Out of Darkness, Shining Light by Petina Gappah (Scribner, September)
David Livingstone – yes, of “Dr. Livingstone, I presume” fame – died May 1873 after seven years of searching for the source of the Nile River in Africa. His body was interred almost a year later in Westminster Abbey. Gappa intriguingly fictionalizes the 1,000-mile odyssey from a small village (in what is now Zambia) to a British Zanzibar outpost from whence the dead doctor was ferried to his final resting place.
Queen of Bones by Teresa Dovalpage (Soho, October)
A Cuban refugee returns to Havana with his American wife to confront unfinished relationships from decades past … but reconnecting with friends and lovers leads to murder.
Red at the Bone by Jacqueline Woodson (Riverhead, September)
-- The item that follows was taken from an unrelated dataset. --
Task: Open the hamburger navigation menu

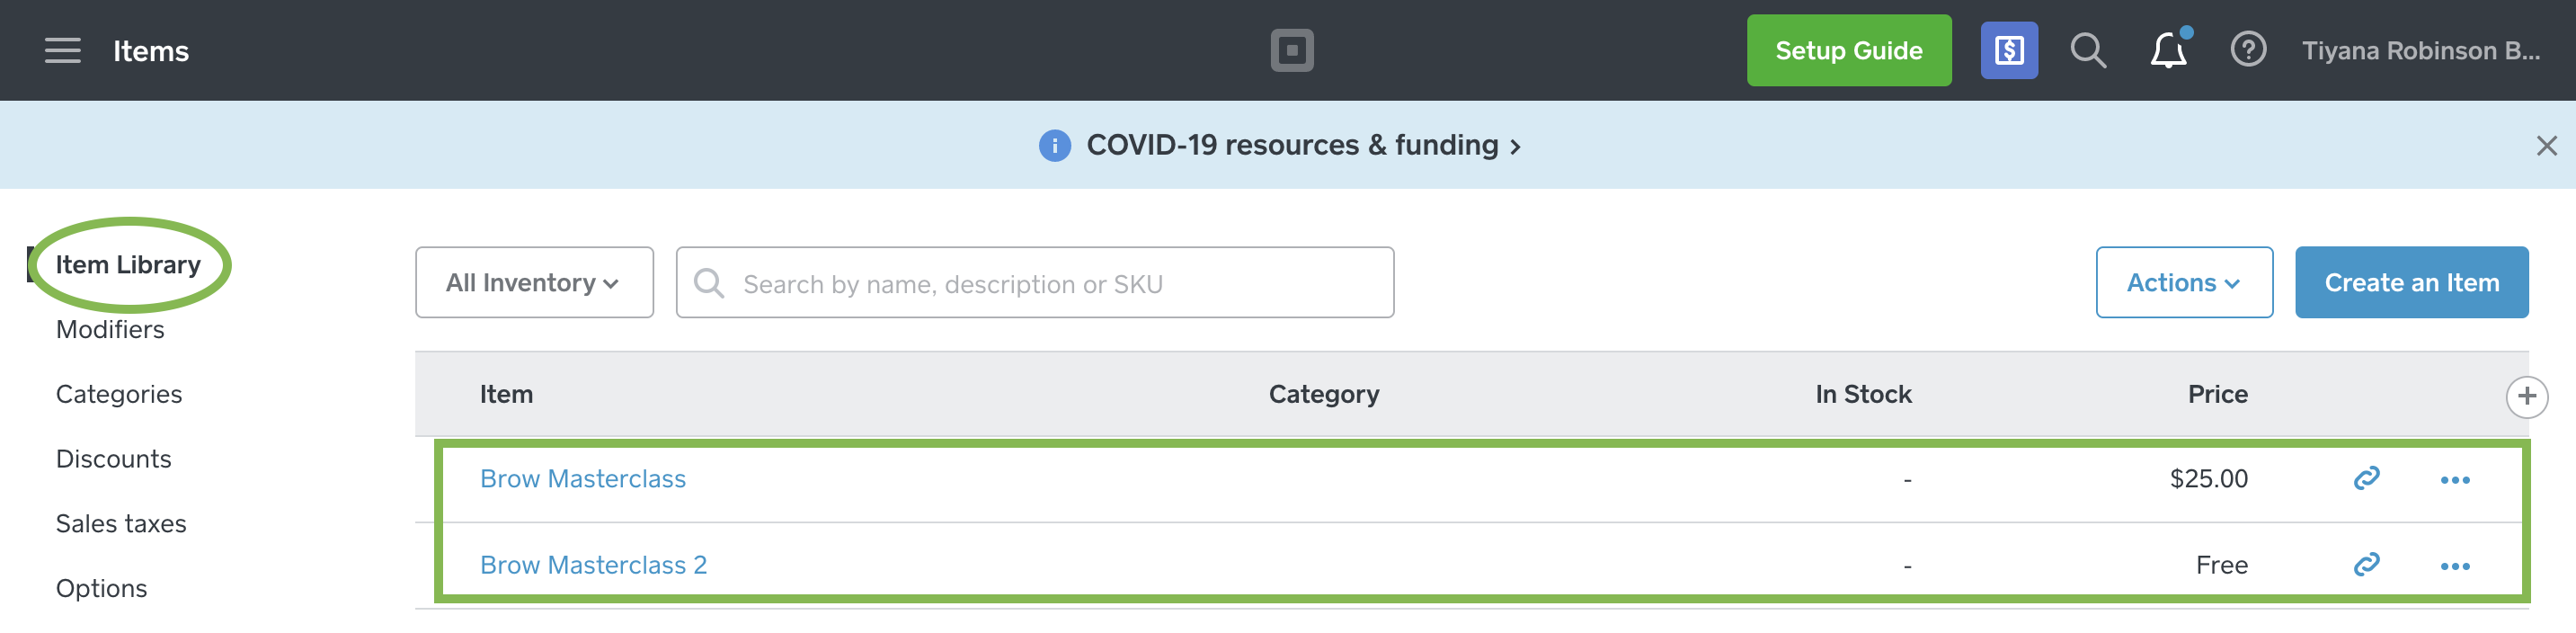Action: tap(62, 50)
Melody’s 16-year-old coming-of-age ceremony becomes the catalyst for revealing the stories of her estranged parents, her extended grandparents, and her very best friend.
The Shadow King by Maaza Mengiste (Norton, September)
Mengiste (Beneath the Lion’s Gate) channels her great-grandmother to create Hirut, an orphaned servant girl forced to work for a man who proves to be more monster than family. As Mussolini and war approach, Hirut matures into womanhood … but her humanity, and the humanity of many others, will be challenged, damaged, and discarded.
The Starlet and the Spy by Ji-Min Lee, translated by Chi-Young Kim (Harper, September)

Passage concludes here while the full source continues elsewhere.